A new compilation of contemporary African music, mostly hip-hop, focuses largely on immigration. The songs on Yes We Can: Songs About Leaving Africa describe the allure of life abroad in Europe or America, but also touch on many of the pitfalls.

If you're a young person living in Africa, chances are you'd jump at the chance to try your luck in a foreign city like Paris, London or New York. You'd probably also have little idea about the realities you might face there. That arc of allure, danger and disillusionment is the stuff of this unique compilation. Rapturous of Nigeria raps about the "glitz and the glamour" of European life, while his countryman Modenine reveals the flip side of the coin in "Green Passport."

Plenty who leave Africa don't have any passport at all. That includes thousands who took to the seas in small boats from the Senegalese coast, heading north for Spain in 2006. Some 7,000 died before they even had the privilege of being harassed or discriminated against.

The Senegalese collective V.A. Capsi Revolution, rapping in French and Wolof here, makes the case for water-bound migration, but the song's last rapper turns the tables. He calls this a "suicide mission" and bids his peers not to "give up on Senegal." Worth noting that this CD's liner notes translate all these non-English raps -- a huge plus.

Many of these artists have lived the immigrant life, and their hybrid sounds and world-weary raps offer an unsparing view of the African urban landscape. They also take the glamour out of life as an illegal immigrant, which always includes pressure from back home to send cash from the land of milk and honey. (Somali rapper K'naan celebrates the Western Union connection in a song called "15 Minutes Away.")

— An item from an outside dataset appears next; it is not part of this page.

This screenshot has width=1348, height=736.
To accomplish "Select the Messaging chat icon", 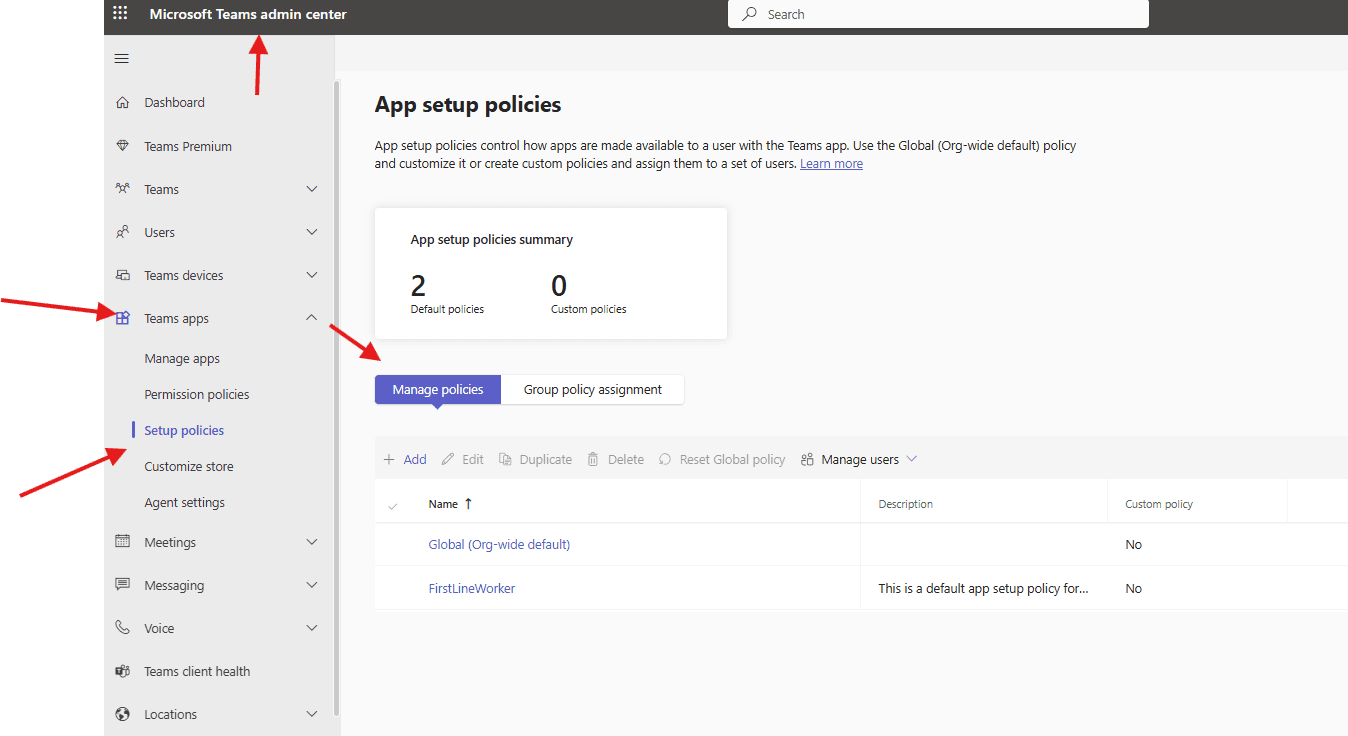I will pos(122,584).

These days, singing the pride of African nationalism is old-school. The artists on Yes We Can bring both new musical energy and raw candor to the table: Senegalese veteran Awadi, for example, lays the blame for his country's 2006 boat exodus squarely at the feet of his country's leaders. Yes We Can is a ticket to a whole new world of African music making, courtesy of those who stayed -- and those who left.